By Henry Reichard
It is difficult to be a tourist, posing as a journalist, without suspecting that one is visiting a landmark merely to snap enough selfies to prove the visit to relatives, or interviewing an official merely to copy down enough quotes to fill a mid-sized magazine article. A strain of superficiality runs through the entire experience: a sense that one is always like the traveller who peers at a fleeting landscape beyond the train’s dust-caked window, noting the mountains and the forests but missing the sycamore standing alone on the hill, the little pond concealed beneath its branches, the fallen leaves resting on the water. We are here in Morocco for two weeks, and doubtless we will see enough of this country to fill our scrapbooks and write our stories. Sometimes it is pleasant to be doing this. Other times, though — when walking through the bustling medina amidst a flurry of foreign vowels, when speaking with a Moroccan man who smiles snidely at the Westerner who plans to become an impromptu expert on Morocco’s native Berbers — at times like this, one cannot walk away without a bitter taste lingering in the mouth.
Last Sunday we were in Rabat. It was our third day in Morocco, the first day we had spent exploring the capital city, a day made for sightseeing, and by 1:00 we had come to our first landmark: the Hassan Tower. Think of an indigo sky lightening to lavender as it approaches the horizon; the vertical glare of the noon sun bearing down on rows of white pillars on which nothing rests; a tower of red sandstone rising forty-four meters above a garden on one side of the pillars; on the other side, the bone-white stone of the mausoleum that holds the remains of Mohammed V, a former king of Morocco; a mosque beside the mausoleum with an emerald roof and doors that pagans are not permitted to enter; the murmur of Arabic, French, and a little English from the tourists walking among the pillars; the palm-breeze from the beach drowning out the sounds and smells of Rabat, leaving only a scent of street-dust and the warble from the birds that flit over the empty garden.
And think of walking among those pillars and gazing up at the tower: wondering whether these are the ruins of a fortress, or a palace, or some other structure you do not know the name for. There are many things in Rabat that have thrown me forcefully into the past — markets filled with fish-vendors and silver-smiths and rug-weavers, an occasional mule-drawn cart pushing through a narrow street — but nothing has displaced me as these ruins did. I looked up at the tower, and for a moment I was adrift: small and impermanent and sharply aware of the centuries these stones had endured; suspicious, too, that there was something hidden in the cracked stone I did not understand, that I would not understand even if I studied the tower under a microscope. I could not help myself. I wanted to brake the train. I wanted to see the leaves on the water.

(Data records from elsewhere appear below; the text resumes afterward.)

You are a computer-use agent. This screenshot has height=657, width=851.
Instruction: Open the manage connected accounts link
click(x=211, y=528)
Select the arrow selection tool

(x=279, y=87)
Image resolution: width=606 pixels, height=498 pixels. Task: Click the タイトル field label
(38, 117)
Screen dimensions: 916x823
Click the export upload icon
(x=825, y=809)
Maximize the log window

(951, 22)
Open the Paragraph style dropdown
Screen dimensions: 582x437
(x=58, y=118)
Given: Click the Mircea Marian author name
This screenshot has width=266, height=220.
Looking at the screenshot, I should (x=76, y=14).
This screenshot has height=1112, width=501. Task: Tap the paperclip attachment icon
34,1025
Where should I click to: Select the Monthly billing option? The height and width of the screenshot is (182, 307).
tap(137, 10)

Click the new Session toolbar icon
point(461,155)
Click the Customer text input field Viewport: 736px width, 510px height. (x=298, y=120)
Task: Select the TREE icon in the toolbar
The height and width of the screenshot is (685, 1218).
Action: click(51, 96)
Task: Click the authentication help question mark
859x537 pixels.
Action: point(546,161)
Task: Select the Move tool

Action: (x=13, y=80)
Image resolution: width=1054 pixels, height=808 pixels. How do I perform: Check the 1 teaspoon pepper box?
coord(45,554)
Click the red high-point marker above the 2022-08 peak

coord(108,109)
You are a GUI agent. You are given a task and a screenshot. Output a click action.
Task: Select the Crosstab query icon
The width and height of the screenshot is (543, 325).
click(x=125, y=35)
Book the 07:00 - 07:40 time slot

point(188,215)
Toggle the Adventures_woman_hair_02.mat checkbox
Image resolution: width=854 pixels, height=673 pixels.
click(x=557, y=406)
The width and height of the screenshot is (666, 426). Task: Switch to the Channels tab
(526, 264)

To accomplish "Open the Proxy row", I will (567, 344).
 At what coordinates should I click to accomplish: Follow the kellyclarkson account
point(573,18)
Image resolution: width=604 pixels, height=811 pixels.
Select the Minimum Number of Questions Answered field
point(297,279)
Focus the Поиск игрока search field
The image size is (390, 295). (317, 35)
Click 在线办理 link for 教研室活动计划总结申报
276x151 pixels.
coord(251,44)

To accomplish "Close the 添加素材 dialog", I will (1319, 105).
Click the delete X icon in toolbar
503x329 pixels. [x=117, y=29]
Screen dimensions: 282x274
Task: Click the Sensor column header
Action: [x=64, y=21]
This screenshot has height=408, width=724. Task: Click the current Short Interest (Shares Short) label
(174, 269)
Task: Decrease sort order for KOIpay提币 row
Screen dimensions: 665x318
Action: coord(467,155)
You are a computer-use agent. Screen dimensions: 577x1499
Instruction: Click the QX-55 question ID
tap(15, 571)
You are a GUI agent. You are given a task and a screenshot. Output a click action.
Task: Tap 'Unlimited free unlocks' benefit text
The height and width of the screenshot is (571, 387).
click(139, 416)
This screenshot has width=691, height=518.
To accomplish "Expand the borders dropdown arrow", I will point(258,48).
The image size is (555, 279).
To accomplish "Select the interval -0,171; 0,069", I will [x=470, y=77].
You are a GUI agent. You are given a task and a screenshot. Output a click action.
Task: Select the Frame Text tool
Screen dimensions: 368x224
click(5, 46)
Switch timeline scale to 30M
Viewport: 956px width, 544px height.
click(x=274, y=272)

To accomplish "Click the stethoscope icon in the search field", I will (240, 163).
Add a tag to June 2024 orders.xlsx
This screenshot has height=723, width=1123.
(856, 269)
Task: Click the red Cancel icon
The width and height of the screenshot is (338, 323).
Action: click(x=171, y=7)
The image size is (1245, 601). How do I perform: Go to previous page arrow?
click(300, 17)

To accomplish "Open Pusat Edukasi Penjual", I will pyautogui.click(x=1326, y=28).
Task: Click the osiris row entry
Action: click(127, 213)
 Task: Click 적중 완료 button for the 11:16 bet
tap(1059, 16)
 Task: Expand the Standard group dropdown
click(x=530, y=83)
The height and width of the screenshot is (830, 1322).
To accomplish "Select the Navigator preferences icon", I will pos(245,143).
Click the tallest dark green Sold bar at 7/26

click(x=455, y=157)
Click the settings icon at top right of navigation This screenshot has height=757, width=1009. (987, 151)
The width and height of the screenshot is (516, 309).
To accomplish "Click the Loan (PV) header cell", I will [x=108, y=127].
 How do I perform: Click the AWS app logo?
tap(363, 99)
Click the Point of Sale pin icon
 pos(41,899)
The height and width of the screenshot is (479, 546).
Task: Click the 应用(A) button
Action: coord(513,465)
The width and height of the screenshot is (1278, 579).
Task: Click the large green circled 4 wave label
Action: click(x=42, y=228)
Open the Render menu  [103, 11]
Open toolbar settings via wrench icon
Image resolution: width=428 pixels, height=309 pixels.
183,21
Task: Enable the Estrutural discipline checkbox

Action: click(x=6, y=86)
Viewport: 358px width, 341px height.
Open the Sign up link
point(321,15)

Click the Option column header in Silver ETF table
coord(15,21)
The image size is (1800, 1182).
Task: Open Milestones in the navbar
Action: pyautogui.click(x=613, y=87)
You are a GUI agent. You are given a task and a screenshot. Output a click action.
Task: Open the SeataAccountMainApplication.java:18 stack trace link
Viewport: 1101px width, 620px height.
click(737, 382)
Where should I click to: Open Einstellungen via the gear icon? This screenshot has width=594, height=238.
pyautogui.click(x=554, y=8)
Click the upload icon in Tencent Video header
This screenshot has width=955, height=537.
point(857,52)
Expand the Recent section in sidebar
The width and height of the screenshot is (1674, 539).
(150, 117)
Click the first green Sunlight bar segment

I walked up to the door at the base of the tower. It was a massive thing: a giant’s door of warped wood, studded with iron, secured with three separate padlocks. I stared at the locks. A minute passed, then another member of our group called out to me. It was late, and we should have left half-an-hour ago, and the rest of the group had clambered on top of the pillars and begun posing for pictures. There were tourists climbing on top of pillars everywhere — there were so many of us that only half of the women I saw wore the hijab. The ruins do not fit into words, and even less of them fit into pictures, which cannot hold the dust-scent, or the birdsong, or even the breeze.